Sheffield et al. (1994) reported that the clinical features of Bedouin families with BBS2 and BBS3 (600151) were very similar. For example, all affected individuals in both kindreds showed postaxial polydactyly. The authors hypothesized that the identical phenotype resulting from different mutations at 2 separate loci might have its explanation in involvement of a ligand-receptor complex, protein subunits, or proteins involved in a common biochemical pathway.

Genotype/Phenotype Correlations

Carmi et al. (1995) compared the clinical manifestations of BBS in 3 unrelated, extended Arab-Bedouin kindreds in which linkage had been demonstrated to chromosomes 3 (BBS3; 600151), 15 (BBS4; 615982), and 16 (BBS2). Observed differences included the limb distribution of the postaxial polydactyly and the extent and age-association of obesity. It appeared that the chromosome 3 locus is associated with polydactyly of all 4 limbs, while polydactyly of the chromosome 15 type is mostly confined to the hands. The chromosome 15 type is associated with early-onset morbid obesity, while the chromosome 16 type appears to present the 'leanest' end of BBS.

Mapping

Kwitek-Black et al. (1993) used linkage and the candidate gene approach to exclude all known autosomal pigmented retinopathy loci in 2 large inbred Bedouin families. Thereafter, a genomewide search for linkage was conducted using short tandem repeat polymorphisms (STRPs). By this approach, they identified linkage of the BBS locus to markers that mapped to 16q21. Maximum likelihood calculations for 2-point linkage between D16S408 and the disease phenotype resulted in Z = 4.2 at theta = 0.0. A multilocus lod score of 5.3 was observed. By demonstrating homozygosity in all affected individuals for the same allele of marker D16S408, further support for linkage was found, and the utility of homozygosity mapping using inbred families was demonstrated. In a second family with BBS from a different Bedouin tribe and unrelated to the first family, linkage to the same chromosome 16 markers was excluded over a stretch of at least 20 cM centered on marker D16S408. The symbol BBS2 was used for the locus on chromosome 16 and BBS1 for the non-chromosome 16 locus (McAlpine, 1994).

Molecular Genetics

Nishimura et al. (2001) used physical mapping and sequence analysis to identify the BBS2 gene at 16q21. They detected homozygous mutations in the BBS2 gene (606151.0001-606151.0002) in 2 unrelated BBS families, including a large Bedouin family previously reported by Kwitek-Black et al. (1993) (family 1). Direct sequencing of the BBS2 gene in 18 additional BBS probands identified 1 homozygous truncating mutation in 1 patient.

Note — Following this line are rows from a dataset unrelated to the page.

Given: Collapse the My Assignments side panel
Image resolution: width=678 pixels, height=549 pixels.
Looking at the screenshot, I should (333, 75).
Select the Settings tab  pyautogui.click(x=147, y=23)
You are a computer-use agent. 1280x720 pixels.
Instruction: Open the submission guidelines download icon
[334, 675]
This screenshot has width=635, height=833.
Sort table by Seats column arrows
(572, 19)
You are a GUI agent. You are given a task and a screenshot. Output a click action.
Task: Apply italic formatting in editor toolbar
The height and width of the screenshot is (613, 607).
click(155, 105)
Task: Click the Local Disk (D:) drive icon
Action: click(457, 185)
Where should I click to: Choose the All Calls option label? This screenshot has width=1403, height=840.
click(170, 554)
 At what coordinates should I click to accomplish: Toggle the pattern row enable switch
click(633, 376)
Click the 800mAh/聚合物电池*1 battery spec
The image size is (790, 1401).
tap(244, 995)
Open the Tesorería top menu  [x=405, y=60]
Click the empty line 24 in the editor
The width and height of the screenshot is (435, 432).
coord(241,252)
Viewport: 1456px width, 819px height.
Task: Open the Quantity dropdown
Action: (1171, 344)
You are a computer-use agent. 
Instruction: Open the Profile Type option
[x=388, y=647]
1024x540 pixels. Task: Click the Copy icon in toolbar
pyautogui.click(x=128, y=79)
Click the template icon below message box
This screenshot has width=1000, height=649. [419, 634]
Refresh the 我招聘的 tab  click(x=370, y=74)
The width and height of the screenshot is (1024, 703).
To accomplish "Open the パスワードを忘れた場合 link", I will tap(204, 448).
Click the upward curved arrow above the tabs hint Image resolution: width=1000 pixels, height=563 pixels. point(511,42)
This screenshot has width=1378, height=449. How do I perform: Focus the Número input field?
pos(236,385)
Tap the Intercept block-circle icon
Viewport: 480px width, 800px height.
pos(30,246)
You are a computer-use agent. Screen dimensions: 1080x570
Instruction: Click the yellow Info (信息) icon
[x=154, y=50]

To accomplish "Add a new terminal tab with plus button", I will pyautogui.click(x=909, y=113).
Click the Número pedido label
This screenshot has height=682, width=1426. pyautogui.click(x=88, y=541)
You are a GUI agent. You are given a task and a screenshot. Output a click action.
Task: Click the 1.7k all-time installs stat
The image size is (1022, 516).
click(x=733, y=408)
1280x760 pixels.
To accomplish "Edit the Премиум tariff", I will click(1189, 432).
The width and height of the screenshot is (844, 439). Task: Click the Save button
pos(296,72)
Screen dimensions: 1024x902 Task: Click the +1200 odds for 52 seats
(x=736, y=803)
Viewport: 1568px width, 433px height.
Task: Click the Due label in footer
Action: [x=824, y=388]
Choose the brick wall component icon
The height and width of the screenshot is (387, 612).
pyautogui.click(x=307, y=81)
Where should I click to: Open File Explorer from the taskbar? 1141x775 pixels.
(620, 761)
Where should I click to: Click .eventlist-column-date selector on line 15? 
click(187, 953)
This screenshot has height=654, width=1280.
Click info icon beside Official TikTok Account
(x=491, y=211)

Katsanis et al. (2001) screened a cohort of 163 BBS families for mutations in BBS2 and BBS6 and identified 6 BBS pedigrees in which 2 independent BBS2 mutations segregated with the disorder. In 8 other pedigrees they identified mutation in BBS2 on only 1 allele. In affected individuals in 4 pedigrees they detected 3 mutant alleles; in 3 of these families affected individuals carried 2 mutant alleles of BBS2 and 1 of BBS6; in the other family affected individuals were homozygous for mutation in BBS6 and carried an additional mutated BBS2 allele. In one of these families an individual with 2 mutant BBS2 alleles and wildtype for BBS6 was unaffected. Another unaffected individual was identified with 2 mutant BBS2 alleles but who was homozygous by descent for the BBS4 locus. Katsanis et al. (2001) proposed that BBS may not be a single-gene recessive disorder but a complex trait requiring 3 mutant alleles to manifest the phenotype, and referred to this mode of inheritance as 'triallelic.'

Laurier et al. (2006) identified an extended consanguineous Bardet Biedl syndrome family in which a homozygous mutation in BBS2 (G139V; 606151.0017) was detected in one sibship. In 3 other sibships, homozygous mutation in BBS10 (610148) was detected, and in 1 other sibship compound heterozygous mutation in BBS10 was found. There was no evidence for triallelism in this family.